Em seguida, ele diz que só se sentaria no chão, como manda um dos agentes, com um "rodo", expressão usada para se referir a uma agressão nas pernas com o objetivo de derrubar a pessoa. "Pra mim sentar só dando um rodo", diz o homem. Um dos agentes responde: "Então, toma".

O que diz a defesa

Segundo o advogado José Luiz de Oliveira Júnior, da Associação Nacional da Advocacia Negra, imagens que mostram o homem sendo agredido haviam sido suprimidas das filmagens fornecidas pela Secretaria Estadual da Segurança Pública. "É impossível confiar nas bodycams", disse.

"A defesa pediu as imagens do prédio, que são cruciais para mostrar a realização da tortura", afirmou. "Todos se atentaram para o fato do furto, da suposta corrupção de menores, mas ninguém teve coragem de falar do crime de tortura cometido pelos policiais."

O advogado do homem amarrado informou que solicitou as imagens do prédio onde ocorreu a abordagem depois de o juiz ter solicitado as gravações das câmeras corporais. A defesa informou que vai pedir a condenação de todos os policiais militares envolvidos.

O mais importante nessas imagens é a forma como ele foi amarrado. Eles puxam as cordas com ele já preso. Ele já estava algemado. A partir do momento que se amarra os pés e as mãos se está impingindo a dor, para que ele sentisse mais dor. Existia um grau de sadismo ali.
José Luiz de Oliveira Júnior, advogado

Homem foi amarrado por policiais militares após te sido acusado de furto em mercado de SP - Reprodução - Reprodução
Homem foi amarrado por policiais militares após te sido acusado de furto em mercado de SP
Imagem: Reprodução

O que diz a SSP

A Secretaria da Segurança Pública informou ao UOL que a divulgação das imagens das câmeras usadas pelos policiais "mostra que as câmeras não foram desligadas e registraram toda a ação".

"Essas imagens foram inseridas como prova nos autos do Inquérito Policial Militar e não são divulgadas, conforme previsão legal, resguardando a imparcialidade nas investigações", afirma nota enviada à reportagem.

Os seis policiais envolvidos na abordagem permanecem afastados do trabalho operacional, segundo a pasta. "A Polícia Militar reforça que a abordagem não é compatível com o treinamento e valores da instituição."

Relembre o caso

O homem foi preso em flagrante acusado de roubar produtos em um supermercado.
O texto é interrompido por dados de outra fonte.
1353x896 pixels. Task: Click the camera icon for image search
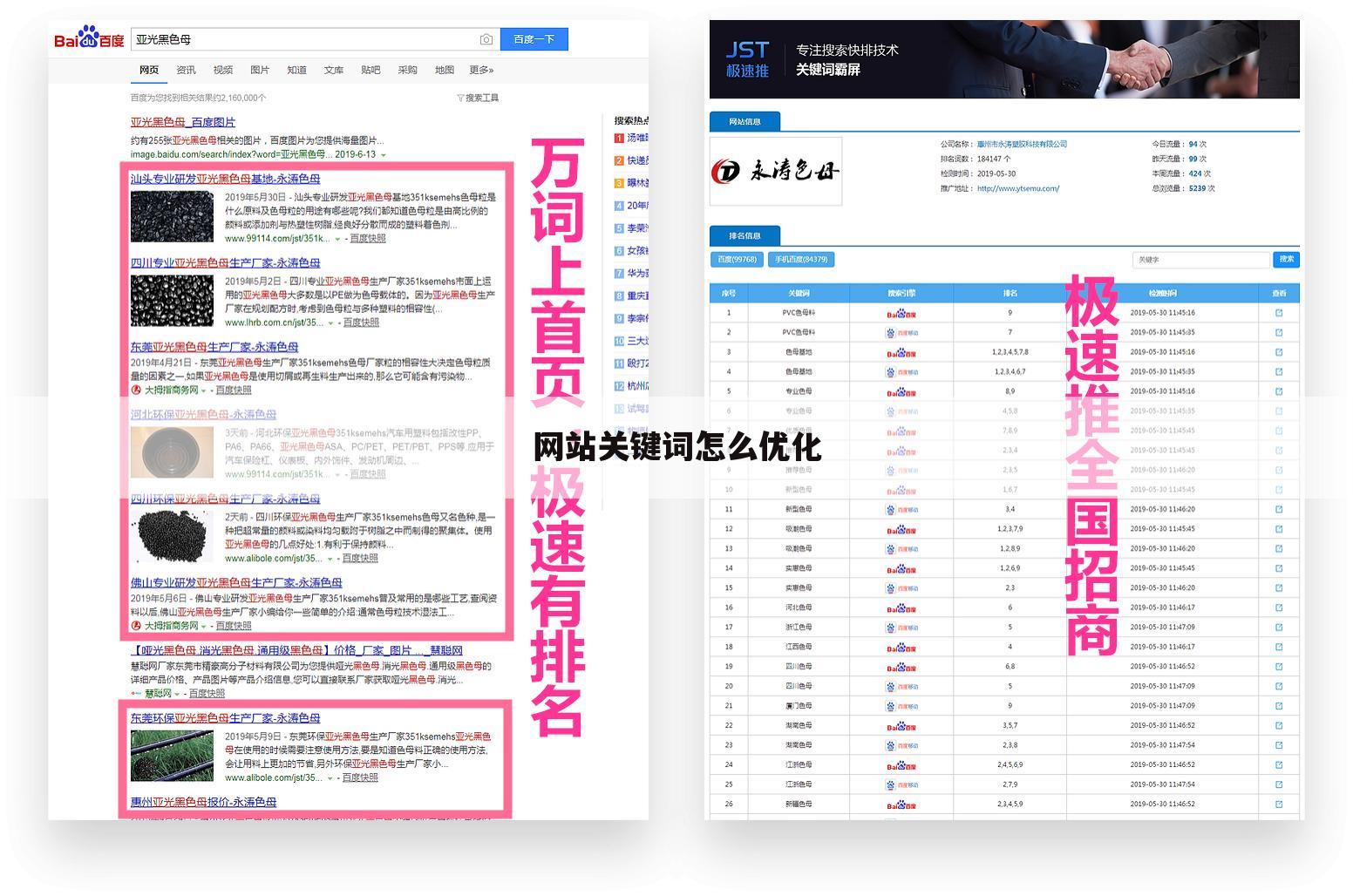(486, 38)
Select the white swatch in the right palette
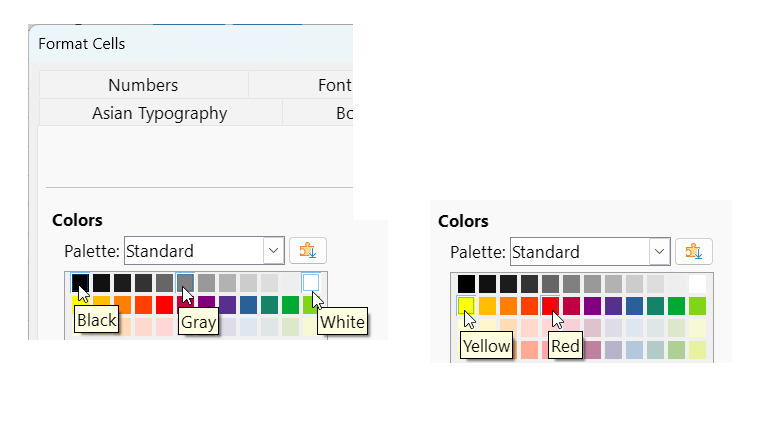 pos(697,284)
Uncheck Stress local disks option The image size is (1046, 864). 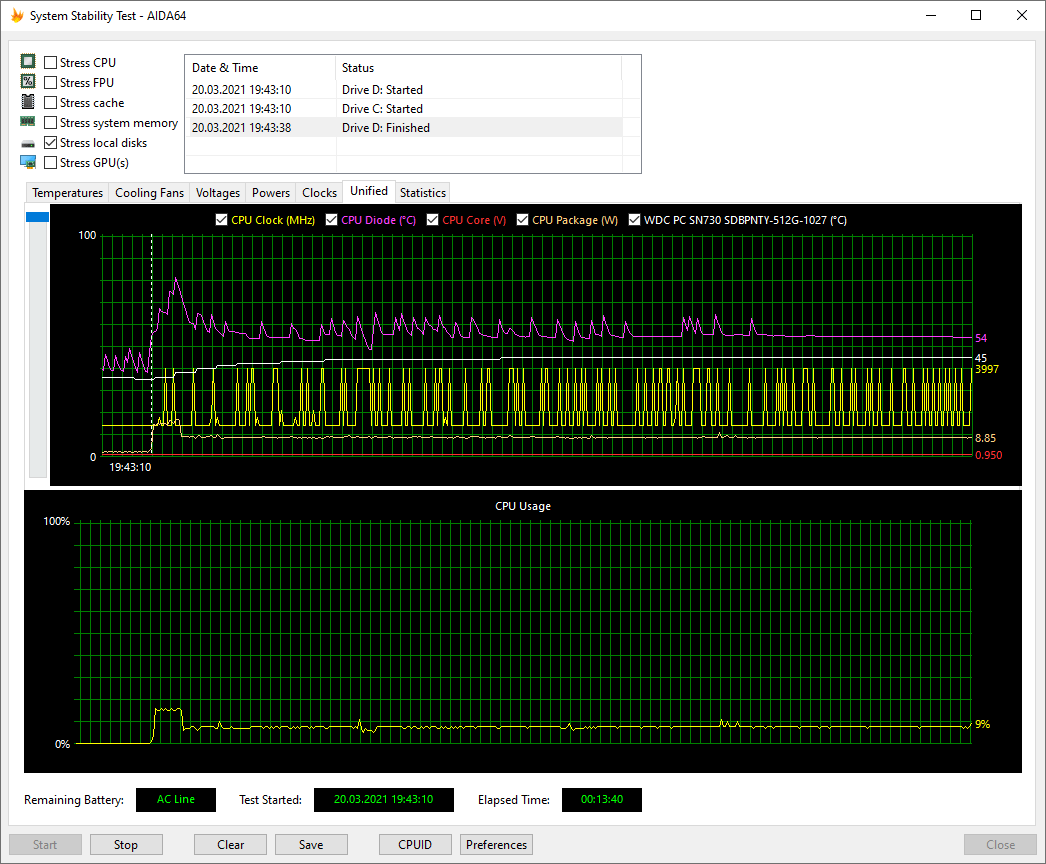[51, 143]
Ele teve os pés e as mãos amarrados pelos policiais. A ação ocorreu no domingo (4) e foi filmada por uma testemunha em uma UPA (Unidade de Pronto-Atendimento).

A audiência de custódia do homem ocorreu na segunda (5). A juíza da audiência entendeu que "não há elementos que permitam concluir ter havido tortura ou maus-tratos". Na audiência, a prisão em flagrante foi convertida em prisão preventiva.

Na denúncia, a promotora do Ministério Público de São Paulo, Margarete Cristina Marques Ramos, afirma que o homem cometeu furto, resistência à prisão e corrupção de menor.

Em relação ao fato de o homem ter sido amarrado pelos pés e pelas mãos com cordas, a promotora escreveu que "a conduta dos policiais militares não tem o condão de anular os crimes cometidos."

Os advogados José Luiz de Oliveira Júnior e Estevão Silva questionaram a denúncia do MP-SP. "A estrutura do Estado se mostra desproporcional em todos os aspectos, quando se trata de reprimenda, especialmente ao pobre, negro e vulnerável social, desde seu nascimento até sua morte", escreveram em nota.